By Eric Ganci
What Is Your Student Status After Graduation? Can Schools Discipline Professors for Post-Graduation Misconduct?
This heading is what happened in this recent decision Balakrishnan v. Regents of University of California, cited right now as 2024 WL 371554.
Some facts of this case are this:
In 2017, an anonymous letter was published online, accusing plaintiff of engaging in a pattern of sexual intimidation, harassment, and assault against young women and gender nonconforming people during his time as a UCSC professor. The letter contained seven anonymous firsthand accounts of plaintiff’s alleged abuse and called on the University to act. Over 150 people signed this letter to show their support.
A Committee disciplined the professor per the Faculty Code of Conduct and professor argues he should not have been disciplined as such.

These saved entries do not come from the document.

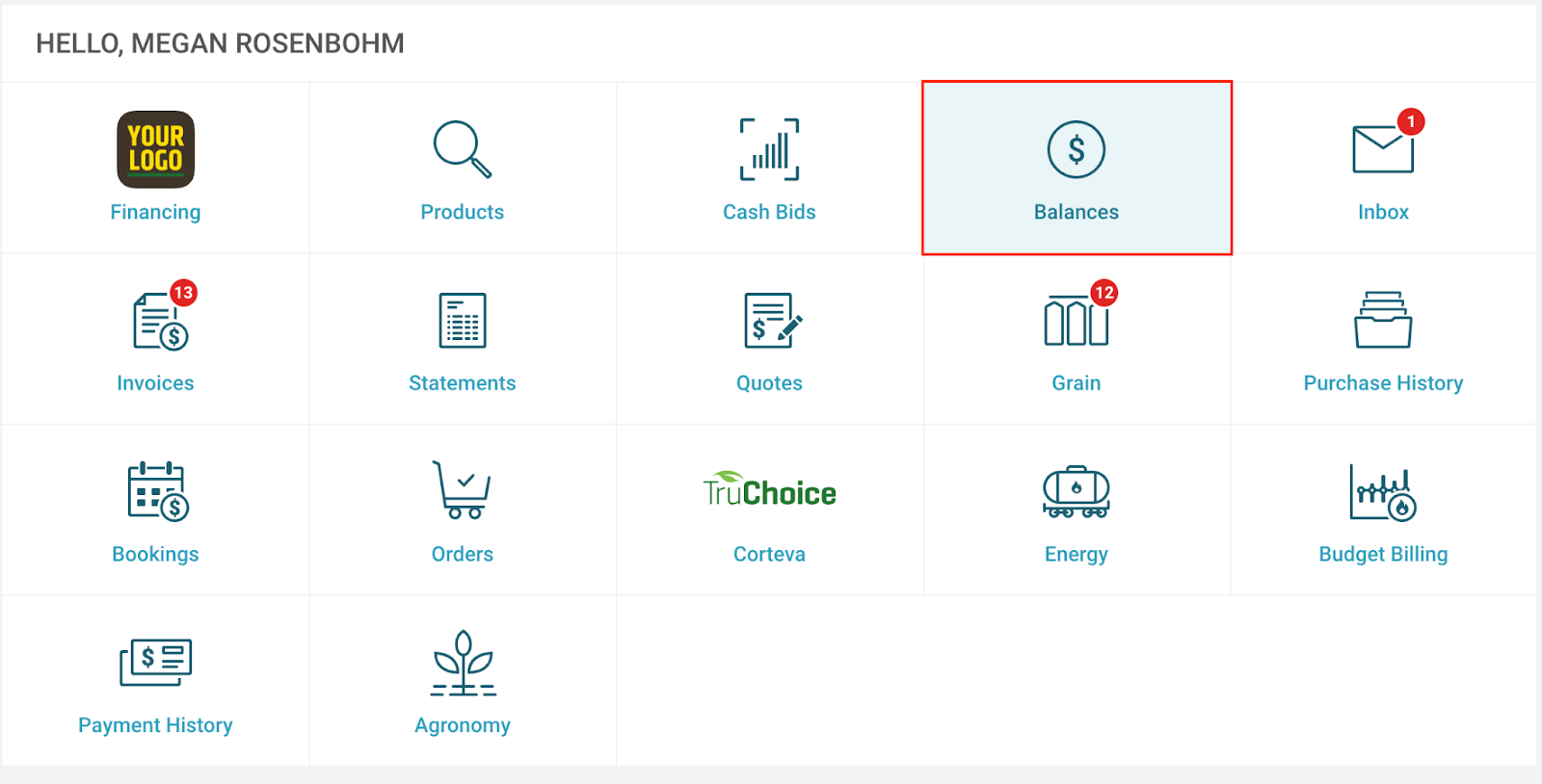Click the Statements document icon
Image resolution: width=1542 pixels, height=784 pixels.
(463, 321)
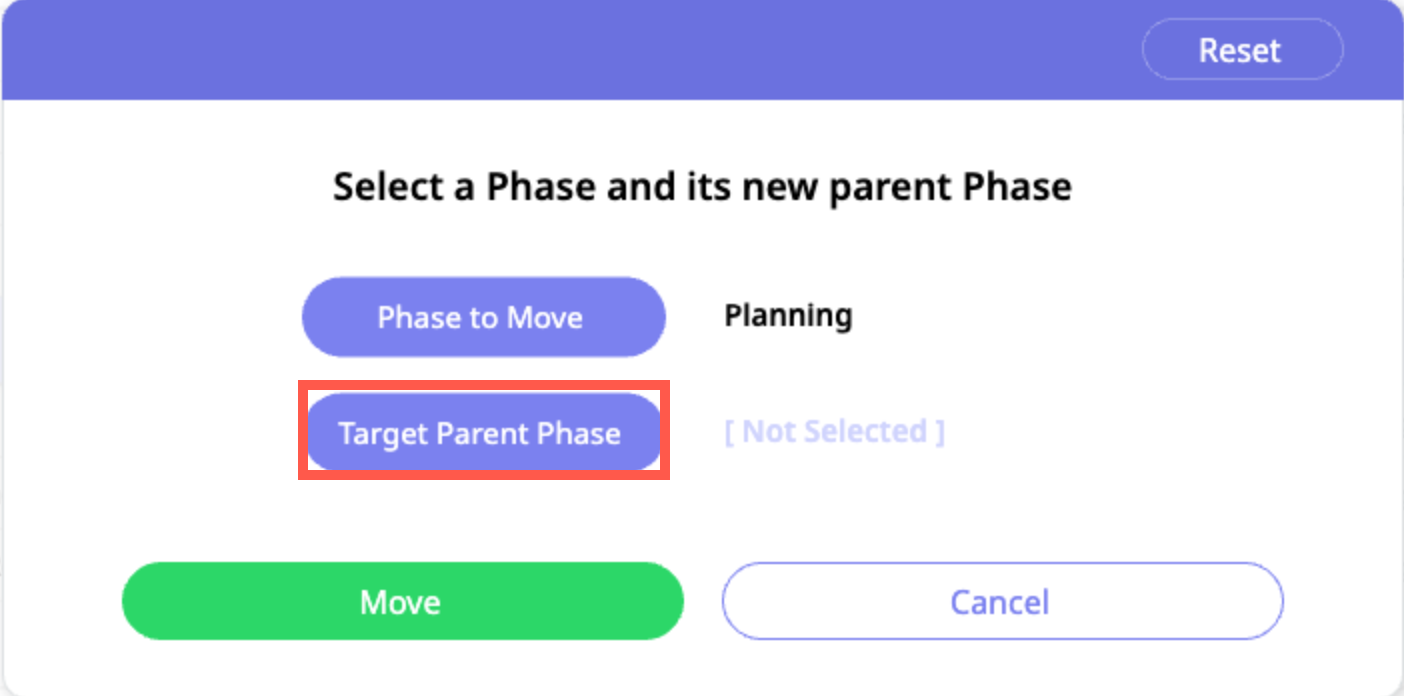Click the dialog heading text
The image size is (1404, 696).
(x=702, y=187)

This appeal addresses these issues:
Whether a tenured professor could be dismissed and denied emeritus status for sexually abusing (1) a fellow academic at an event held in connection with an off-campus academic conference and (2) a UCSC student whom he volunteered to walk home from an off-campus graduation party, two days after she walked in her graduation ceremony.
The Court here holds against the professor and says this:
Climbing naked and uninvited into bed with and pressing his genitalia against a female academic attending the same academic conference at a party given by the conference host (also a professor) clearly created an unsafe environment not conducive to the sharing of knowledge and values.
And this:
[W]e uphold the University’s finding that plaintiff’s conduct toward Jane Doe at a party held in connection with an off-campus academic conference was subject to discipline under the Faculty Code of Conduct.
The Court reasoned this:
The evidence demonstrated that [the female student] walked in the UCSC graduation ceremony on June 16, 2018, about two days before attending the party after which [the professor] sexually harassed her. In fact, she attended this party in part to celebrate her graduation.
At that time, the University had not yet audited [the student’s] grades or conferred her degree, which did not occur until July 2018. Under these circumstances, we conclude the evidence supports a finding that [the student] was in fact a student under the University’s policies.